All procedures were performed on an Artis zee (Siemens, Erlangen, Germany) biplane flat panel angiography suite used exclusively for pediatric work. Digital subtraction angiography used both frontal and lateral intensifiers with automatic exposure control parameters set to maximal values of 3 μGy per frame at 4 frames per second. Fluoroscopic screening was performed with automatic adjustment of kilovolt and milliampere-second, at 7.5 or 10 pulses per second. Detector dose was set to 29 or 36 nGy/p. Magnification during initial angiography was set at 32 cm on the frontal detector and 42 cm on the lateral detector and magnified to 22 or 16 cm on the lateral detector during superselective ophthalmic artery angiography/fluoroscopy.

The radiation dose was minimized by optimizing collimation, filtration, and reducing patient-to-detector distance and magnification when possible.

Statistical Analysis

Data are summarized by descriptive statistics. Mean and SD are reported for radiation dose parameters. By means of SPSS software, Version 25 (IBM, Armonk, New York), a 2-tailed independent-samples t test was used to compare the radiation dose parameters for patient age category, treatment cycle, and successful-versus-abandoned procedures. A Kruskal-Wallis test was used to compare radiation doses among years, injected vessels, and operators. Bland-Altman statistics were used to compare the association between screening times and abandoned procedures. P ≤ .05 was considered statistically significant for all tests.

Results

Forty-eight patients underwent selective ophthalmic artery chemosurgery (male/female ratio = 22:26). Thirty-three patients had bilateral retinoblastoma, and 15 had unilateral disease. In 177 procedures, 163 (92.1%) were technically successful. Fourteen (7.9%) procedures were unsuccessful, usually due to induced OA ostial spasm. Repeat procedures were successful on subsequent attempts in all except 1 patient, in whom anomalous anatomy prevented stable microcatheter positioning.

The mean fluoroscopic time was 13.5 ± 13 minutes, (range, 1.5–67.2 minutes).

The mean dose-area product was 11.7 ± 9.7 Gy.cm2 (range, 1.7–55.4 Gy × cm2).

The mean total skin dose was 260.9 ± 211.6 mGy (range, 43–1243 mGy).

All parameters were higher in abandoned procedures: screening time (35.7 ± 16 versus 11.5 ± 10.8 minutes) (P < .01), dose-area product (22 ± 13 versus 10.8 ± 8.8 Gy.cm2) (P < .01), and skin dose (543.7 ± 255.4 versus 236.6 ± 189.5 mGy) (P < .01). When screening time exceeded 25 minutes, the procedure was successful in only 11% of patients, with a mean DAP of 18.5 Gy.cm2 and a skin dose of 470.7 mGy in this group.

There was a progressive reduction in screening time during the study period, with increasing experience and latterly reflecting a move toward a more proximal/ostial OA catheter position, which was almost exclusive in 2017 (Fig 1).
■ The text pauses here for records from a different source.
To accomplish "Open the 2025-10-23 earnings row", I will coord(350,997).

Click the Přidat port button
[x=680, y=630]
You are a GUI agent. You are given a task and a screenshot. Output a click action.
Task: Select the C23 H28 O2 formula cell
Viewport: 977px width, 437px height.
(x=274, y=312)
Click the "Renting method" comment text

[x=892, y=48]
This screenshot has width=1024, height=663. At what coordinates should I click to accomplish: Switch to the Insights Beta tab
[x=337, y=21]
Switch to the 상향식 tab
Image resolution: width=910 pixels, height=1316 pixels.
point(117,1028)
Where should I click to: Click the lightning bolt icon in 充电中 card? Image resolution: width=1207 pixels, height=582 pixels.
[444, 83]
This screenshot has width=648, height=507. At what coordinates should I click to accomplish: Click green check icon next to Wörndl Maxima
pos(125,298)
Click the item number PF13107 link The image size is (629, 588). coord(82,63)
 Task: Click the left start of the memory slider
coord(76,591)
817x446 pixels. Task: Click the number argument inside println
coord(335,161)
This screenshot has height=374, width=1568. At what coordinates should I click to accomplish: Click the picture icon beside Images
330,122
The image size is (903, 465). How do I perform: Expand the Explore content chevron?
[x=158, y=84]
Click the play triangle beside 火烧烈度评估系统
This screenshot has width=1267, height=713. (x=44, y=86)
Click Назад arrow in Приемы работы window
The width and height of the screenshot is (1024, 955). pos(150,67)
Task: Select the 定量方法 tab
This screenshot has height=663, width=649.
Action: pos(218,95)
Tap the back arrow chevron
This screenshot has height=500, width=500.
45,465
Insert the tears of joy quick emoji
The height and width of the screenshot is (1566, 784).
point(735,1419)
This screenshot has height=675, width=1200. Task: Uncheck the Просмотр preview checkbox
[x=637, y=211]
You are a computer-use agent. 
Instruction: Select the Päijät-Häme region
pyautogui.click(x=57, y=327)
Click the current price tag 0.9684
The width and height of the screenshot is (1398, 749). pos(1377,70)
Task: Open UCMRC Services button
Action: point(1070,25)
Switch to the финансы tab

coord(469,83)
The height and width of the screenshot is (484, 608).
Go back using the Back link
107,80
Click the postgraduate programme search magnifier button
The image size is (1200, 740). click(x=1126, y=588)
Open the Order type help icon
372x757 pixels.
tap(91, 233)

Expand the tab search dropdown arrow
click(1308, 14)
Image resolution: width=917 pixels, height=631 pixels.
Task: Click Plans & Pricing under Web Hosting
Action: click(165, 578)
The total DAP and skin dose also fell in 2017. A greater proportion of the radiation dose came from angiographic acquisitions versus fluoroscopic screening (Fig 2).

Fig 1.
Fig 1.

Mean screening times, total skin dose, and total DAP by year.

Fig 2.
Fig 2.

Angiographic acquisitions (Acq) were responsible for most of the radiation dose, and its proportion of the contribution to the overall dose gradually increased between 2014 and 2017. F indicates fluoroscopic.

In the 163 technically successful procedures, infusion was performed via the OA in 128 (78.5%) and via the external carotid artery collateral supply to the OA in 35 (21.5%). Of the 128 OA infusions, 67 (52%) were made at the origin/ostium, 17 (13%) at the proximal vessel, and 44 (35%) at the distal vessel. The screening times, total DAP, and total skin doses were lower with ostial or proximal OA microcatheter tip positions compared with more distal OA or external carotid artery positions (Table 2).

View this table:
Table 2:

Comparison among fluoroscopic screening time, total DAP, and total skin dose between ophthalmic artery and ECA branch injections

Among operators, there were no significant differences in screening time (12.3 ± 11 versus 10.5 ± 10.2 versus 14.4 ± 15 minutes) or total DAP (10.6 ± 7.9 versus 11.3 ± 9.9 versus 8.8 ± 7.1 Gy.cm2), though a significant difference was noted in total skin dose (258.1 ± 200.6 versus 207.4 ± 165.9 versus 295.6 ± 259.4 mGy).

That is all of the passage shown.